IL GRANDE CORSO (non è Napoleone)
A calcio (giocato) sono sempre stato una schiappa.
Ma se una magia mi avesse regalato il giusto talento, avrei voluto essere come Mario Corso.
Con quel fisico un po’ così, quell’espressione un po’ così (a Paolo Conte sicuramente piaceva) a volte sembrava capitato in campo per caso.

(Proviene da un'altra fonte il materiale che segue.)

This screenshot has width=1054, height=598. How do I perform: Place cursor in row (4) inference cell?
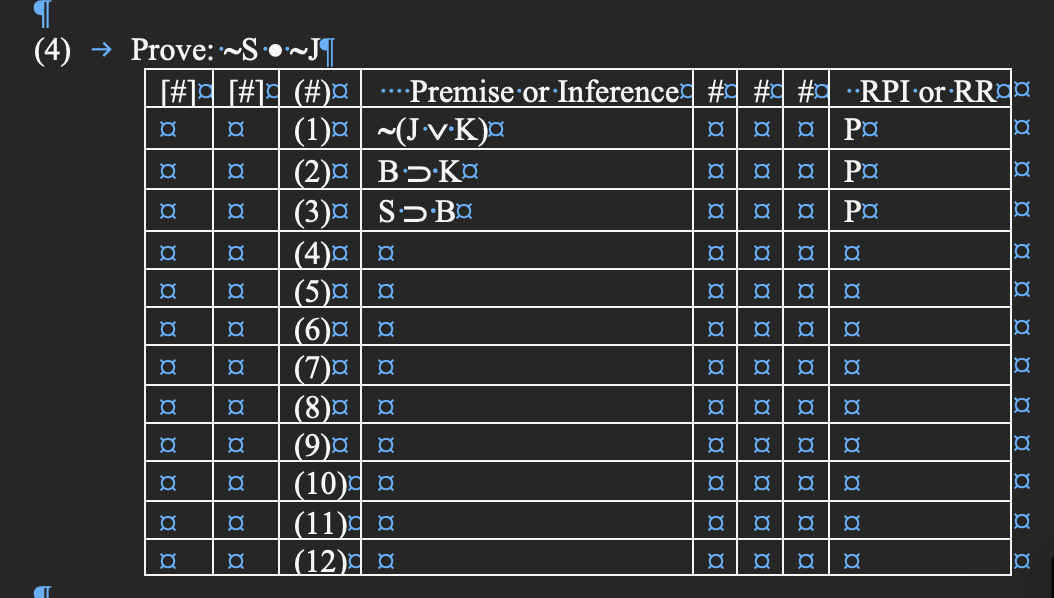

Correva poco (famoso il soprannome con cui lo appellava Gianni Brera : ”Participio passato del verbo correre”), a volte si estraniava dal gioco della squadra, si riposava in campo seguendo però il filo dell’azione (l’ho visto fare solo da Mike D’Antoni al top della carriera), ma al momento necessario illuminava la scena con uno dei suo passaggi millimetrici ed imprevedibili o diventava lo spauracchio dei portieri con le sue terribili “foglie morte”: una traiettoria che faceva spiovere improvvisamente il pallone facendogli acquistare velocità.
Mario Corso sapeva essere l’uomo giusto al momento giusto, come hanno scritto sulla “Gazzetta” intendeva il calcio non come fatica, ma come arte, come qualità e non quantità.
Se Hal Ashby avesse voluto ambientare “Oltre il giardino” nel mondo del calcio, lo avrebbe scelto senz’altro.